Causal Analysis in Theory and Practice

December 27, 2012

Causal Inference Symposium: Heckman and Pearl

Filed under: Discussion,Economics,General — eb @ 2:30 pm

Judea Pearl Writes:

Last week I attended a causal inference symposium at the University of Michigan, and had a very lively discussion with James Heckman (Chicago, economics) on causal reasoning in econometrics, statistics and computer science. Video and slides of the two lectures can be watched here: http://www.psc.isr.umich.edu/pubs/video-tapes.html

In the QA session (not in the video), I described the problems of transportability and external validity, and their solutions according to:
http://ftp.cs.ucla.edu/pub/stat_ser/r372.pdf
http://ftp.cs.ucla.edu/pub/stat_ser/r390.pdf

Heckman asked: What makes this problem different from the one that economists solve routinely — when they find a new distribution that differs from the one they estimated, they simply re-estimate the parameters by which the two differ and keep those on which they agree.

My answer stressed three facts that should be kept in mind when dealing with “transporatability”:
1. We cannot speak here about differing “distributions” because transportability is a causal, not statistical problem. In other words, what needs to be re-estimated depends not on the two “distributions” but on the causal story behind the distributions. (This is shown vividly in Example 2 of R-372).

2. We are now dealing with the task of transporting “experimental findings” (e.g., causal effects), not distributions, from a place where they are available to a place where they are not estimable.

3. We cannot even speak about re-estimating “parameters” because the problem is entirely non-parametric.

More comments on audience questions will follow.

December 17, 2012

Blog discussion on Causality in Econometric and Statistical education

Filed under: Announcement,Discussion,Economics — moderator @ 1:30 am

A recent discussion on Andrew Gelman’s blog has touched on some interesting points concerning the teaching of causality in econometric and statistics classes (link here). I responded to some of the discussants and, below, I share my replies with readers of this blog.

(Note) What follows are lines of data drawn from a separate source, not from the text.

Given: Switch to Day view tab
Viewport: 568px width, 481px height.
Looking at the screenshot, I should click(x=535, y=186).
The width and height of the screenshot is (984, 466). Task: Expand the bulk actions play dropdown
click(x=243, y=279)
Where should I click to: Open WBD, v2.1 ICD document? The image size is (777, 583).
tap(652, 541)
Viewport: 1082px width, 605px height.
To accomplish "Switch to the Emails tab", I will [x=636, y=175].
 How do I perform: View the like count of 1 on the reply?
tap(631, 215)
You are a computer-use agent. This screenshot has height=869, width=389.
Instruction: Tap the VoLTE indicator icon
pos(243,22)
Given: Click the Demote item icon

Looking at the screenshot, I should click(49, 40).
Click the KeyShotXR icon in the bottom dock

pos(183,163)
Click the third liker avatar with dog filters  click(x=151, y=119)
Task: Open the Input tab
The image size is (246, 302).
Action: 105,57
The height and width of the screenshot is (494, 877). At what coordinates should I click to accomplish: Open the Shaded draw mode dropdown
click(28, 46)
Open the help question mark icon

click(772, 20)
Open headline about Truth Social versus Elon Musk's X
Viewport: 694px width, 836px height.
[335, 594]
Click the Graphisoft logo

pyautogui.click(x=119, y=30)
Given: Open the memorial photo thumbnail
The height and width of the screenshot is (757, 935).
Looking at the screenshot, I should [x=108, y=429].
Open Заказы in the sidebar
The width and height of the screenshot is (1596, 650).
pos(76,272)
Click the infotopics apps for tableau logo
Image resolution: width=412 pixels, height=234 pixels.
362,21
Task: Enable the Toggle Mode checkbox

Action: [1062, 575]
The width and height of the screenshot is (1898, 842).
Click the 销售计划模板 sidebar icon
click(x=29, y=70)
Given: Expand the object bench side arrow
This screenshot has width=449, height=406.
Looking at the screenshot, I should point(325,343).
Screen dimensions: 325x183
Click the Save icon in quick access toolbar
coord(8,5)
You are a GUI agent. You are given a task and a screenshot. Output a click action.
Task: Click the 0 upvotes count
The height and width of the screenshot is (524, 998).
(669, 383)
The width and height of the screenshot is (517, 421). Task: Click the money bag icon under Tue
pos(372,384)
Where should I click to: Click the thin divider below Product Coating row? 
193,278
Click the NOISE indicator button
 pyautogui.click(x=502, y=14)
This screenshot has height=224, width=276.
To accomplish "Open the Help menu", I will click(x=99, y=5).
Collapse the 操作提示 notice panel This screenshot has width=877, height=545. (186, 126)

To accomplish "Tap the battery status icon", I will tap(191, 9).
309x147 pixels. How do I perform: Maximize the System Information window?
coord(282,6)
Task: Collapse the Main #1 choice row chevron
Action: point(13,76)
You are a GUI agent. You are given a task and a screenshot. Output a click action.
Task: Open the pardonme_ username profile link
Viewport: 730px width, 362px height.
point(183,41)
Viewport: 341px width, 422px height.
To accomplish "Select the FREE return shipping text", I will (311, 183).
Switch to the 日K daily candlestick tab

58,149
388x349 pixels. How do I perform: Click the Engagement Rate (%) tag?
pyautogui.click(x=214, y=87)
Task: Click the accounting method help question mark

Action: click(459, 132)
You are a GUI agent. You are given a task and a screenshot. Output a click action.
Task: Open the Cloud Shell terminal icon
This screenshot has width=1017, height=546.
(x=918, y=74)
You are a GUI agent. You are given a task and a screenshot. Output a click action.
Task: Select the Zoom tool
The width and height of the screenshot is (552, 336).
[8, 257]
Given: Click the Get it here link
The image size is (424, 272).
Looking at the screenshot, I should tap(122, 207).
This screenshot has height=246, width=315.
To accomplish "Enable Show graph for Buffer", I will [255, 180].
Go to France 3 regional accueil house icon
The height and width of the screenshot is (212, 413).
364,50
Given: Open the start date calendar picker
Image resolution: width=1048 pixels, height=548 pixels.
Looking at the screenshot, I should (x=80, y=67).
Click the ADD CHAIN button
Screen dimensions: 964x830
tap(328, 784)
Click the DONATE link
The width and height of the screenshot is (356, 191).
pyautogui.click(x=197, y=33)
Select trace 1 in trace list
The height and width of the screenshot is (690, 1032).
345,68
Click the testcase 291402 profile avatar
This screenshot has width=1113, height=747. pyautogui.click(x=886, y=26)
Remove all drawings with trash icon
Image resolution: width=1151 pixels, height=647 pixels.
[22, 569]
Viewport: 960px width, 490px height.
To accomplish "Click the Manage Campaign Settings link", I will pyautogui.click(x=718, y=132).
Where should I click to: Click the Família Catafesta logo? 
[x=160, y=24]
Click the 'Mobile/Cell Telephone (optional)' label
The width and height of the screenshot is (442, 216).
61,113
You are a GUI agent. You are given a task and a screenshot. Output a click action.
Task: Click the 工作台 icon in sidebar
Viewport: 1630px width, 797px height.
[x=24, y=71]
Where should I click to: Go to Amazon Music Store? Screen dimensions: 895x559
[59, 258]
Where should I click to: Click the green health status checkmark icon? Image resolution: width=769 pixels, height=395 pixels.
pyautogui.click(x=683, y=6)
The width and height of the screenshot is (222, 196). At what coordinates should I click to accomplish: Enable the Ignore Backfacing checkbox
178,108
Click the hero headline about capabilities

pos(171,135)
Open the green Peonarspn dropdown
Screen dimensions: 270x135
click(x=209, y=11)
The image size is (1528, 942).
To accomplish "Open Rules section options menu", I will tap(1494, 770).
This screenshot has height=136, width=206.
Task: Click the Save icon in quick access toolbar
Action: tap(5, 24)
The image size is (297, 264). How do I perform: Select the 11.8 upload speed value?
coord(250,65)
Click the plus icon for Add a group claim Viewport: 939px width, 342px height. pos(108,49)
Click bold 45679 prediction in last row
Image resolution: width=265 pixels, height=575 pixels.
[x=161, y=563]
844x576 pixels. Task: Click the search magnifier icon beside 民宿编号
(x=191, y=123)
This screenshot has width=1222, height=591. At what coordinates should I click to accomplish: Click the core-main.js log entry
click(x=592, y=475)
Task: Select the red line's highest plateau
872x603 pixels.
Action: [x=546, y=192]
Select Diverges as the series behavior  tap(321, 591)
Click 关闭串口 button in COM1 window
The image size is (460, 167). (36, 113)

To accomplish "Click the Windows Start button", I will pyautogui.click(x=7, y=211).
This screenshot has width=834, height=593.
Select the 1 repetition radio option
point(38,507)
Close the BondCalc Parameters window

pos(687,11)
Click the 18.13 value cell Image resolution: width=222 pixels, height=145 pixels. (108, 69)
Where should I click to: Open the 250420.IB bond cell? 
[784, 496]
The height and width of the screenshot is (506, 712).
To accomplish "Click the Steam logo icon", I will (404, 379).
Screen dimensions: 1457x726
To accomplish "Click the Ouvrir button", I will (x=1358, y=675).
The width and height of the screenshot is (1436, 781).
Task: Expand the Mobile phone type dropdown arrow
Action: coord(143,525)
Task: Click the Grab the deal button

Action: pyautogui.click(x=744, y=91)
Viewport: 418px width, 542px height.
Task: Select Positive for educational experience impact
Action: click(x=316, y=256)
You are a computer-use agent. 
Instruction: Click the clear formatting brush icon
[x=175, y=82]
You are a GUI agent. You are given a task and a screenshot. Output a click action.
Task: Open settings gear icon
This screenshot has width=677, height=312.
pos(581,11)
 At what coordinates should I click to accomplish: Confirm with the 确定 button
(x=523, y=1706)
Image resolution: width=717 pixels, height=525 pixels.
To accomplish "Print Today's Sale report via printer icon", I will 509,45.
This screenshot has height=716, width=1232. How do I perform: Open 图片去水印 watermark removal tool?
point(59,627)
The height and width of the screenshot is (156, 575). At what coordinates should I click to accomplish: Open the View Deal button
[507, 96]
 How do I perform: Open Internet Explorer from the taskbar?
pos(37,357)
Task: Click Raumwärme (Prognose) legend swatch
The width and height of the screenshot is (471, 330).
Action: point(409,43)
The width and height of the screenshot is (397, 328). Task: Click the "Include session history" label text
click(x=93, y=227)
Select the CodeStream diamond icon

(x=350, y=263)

1. Andrew Gelman asked why the review in http://ftp.cs.ucla.edu/pub/stat_ser/r395.pdf is critical of econometrics, “I thought that causality was central to econometrics; see, for example, Angrist and Pischke’s book .”

Judea Pearl replies:
Causality is indeed central to econometrics. Our survey of econometric textbooks http://ftp.cs.ucla.edu/pub/stat_ser/r395.pdf is critical of econometric education today, not of econometric methodology proper. Econometric models, from the time of Haavelmo (1943), have been and remained causal (see http://ftp.cs.ucla.edu/pub/stat_ser/r391.pdf ) despite two attempted hijacking, first by regressionists, and second by “quasi-experimentalists,” like Angrist and Paschke (AP). The six textbooks we reviewed reflect a painful recovery from the regressionist assault which more or less disappeared from serious econometric research, but is still obfuscating authors of econometric textbooks.

As to the debate between the structuralists and experimentalists, I address it in Section 4 of this article: (see http://ftp.cs.ucla.edu/pub/stat_ser/r391.pdf)

Your review of Angrist and Paschke book “Mostly Harmless Econometrics” leaves out what in my opinion is the major drawback of their methodology: sole reliance of instrumental variables and failure to express and justify the assumptions that underlie the choice of instruments. Since the choice of instruments rests on the same type of assumptions (ie.,exclusion and exogeneity) that Angrist and Paschke are determined to avoid (for being “unreliable,) readers are left with no discussion of what assumptions do go into the choice of instruments, how they are encoded in a model, what scientific knowledge can be used to defend them, and whether the assumptions have any testable implications.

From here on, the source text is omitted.